Selection for qacA Carriage in CC22, but not CC30, Methicillin-Resistant Staphylococcus Aureus Bloodstream Infection Isolates During a Successful Institutional Infection Control Programme
Objectives The increasing use of chlorhexidine for methicillin-resistant Staphylococcus aureus (MRSA) decolonisation raises concerns about reduced susceptibility. We evaluated the carriage of chlorhexidine resistance genes and chlorhexidine susceptibility in MRSA before and after introduction of an institutional MRSA control programme incorporating chlorhexidine-based decolonisation in 2004.
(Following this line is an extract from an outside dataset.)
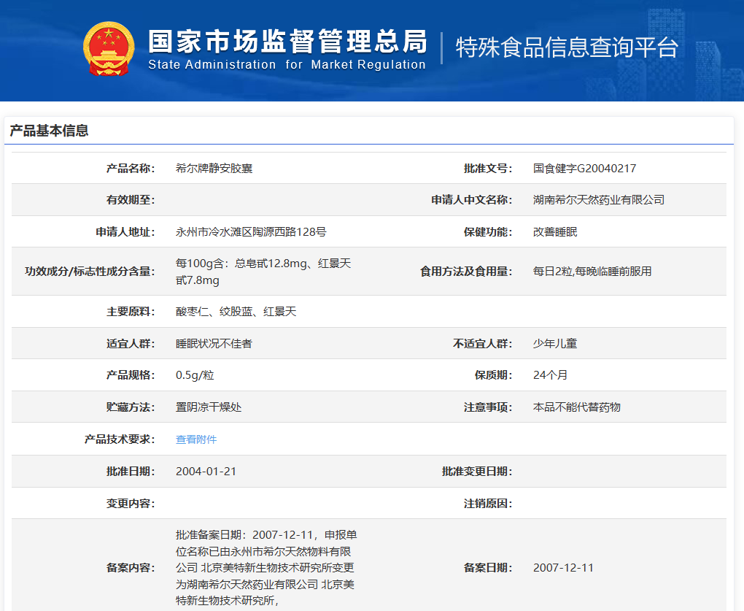Click the applicant address 永州市冷水滩区陶源西路128号
Viewport: 744px width, 611px height.
[251, 232]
Methods MRSA bloodstream infection (BSI) isolates identified between 2001 and 2009 were tested for spa and staphylococcal cassette chromosome mec type and carriage of qacA, qacB and smr. Selected isolates were tested for chlorhexidine susceptibility. Logistic regression was used to evaluate associations between clone type, carriage of resistance genes and chlorhexidine susceptibility. Temporal trends in qacA or smr carriage were analysed using separate binomial generalised linear models.
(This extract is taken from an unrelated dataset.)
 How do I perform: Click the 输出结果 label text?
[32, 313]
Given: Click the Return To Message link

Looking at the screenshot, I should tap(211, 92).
Results Typing identified two dominant clones: CC22 (n = 224) and CC30 (n = 197). Annual MRSA BSI rates declined from 2004, although the rate of decline for CC22 was slower than for CC30. Carriage of qacA and smr and having a chlorhexidine MIC ≥2 mg/L did not increase overall amongst MRSA BSI isolates; however, qacA carriage increased in CC22 compared with in CC30 (OR, 7.21; 95% CI, 1.32–39.17). Furthermore, qacA+ CC22 isolates were more likely to have a chlorhexidine MIC ≥2 mg/L than qacA+ CC30 isolates (OR, 21.67; CI, 2.54–185.20).
Conclusions A successful infection control programme was associated with the selection of qacA linked with a higher chlorhexidine MIC in one dominant endemic MRSA clone (CC22), but not another (CC30). The slower reduction in the CC22 MRSA BSI rate suggests that carriage of qacA confers a selective advantage, with implications for the sustainability of decolonisation practice.
Citation: J Antimicrob Chemother. 2013 Jan 3. [Epub ahead of print].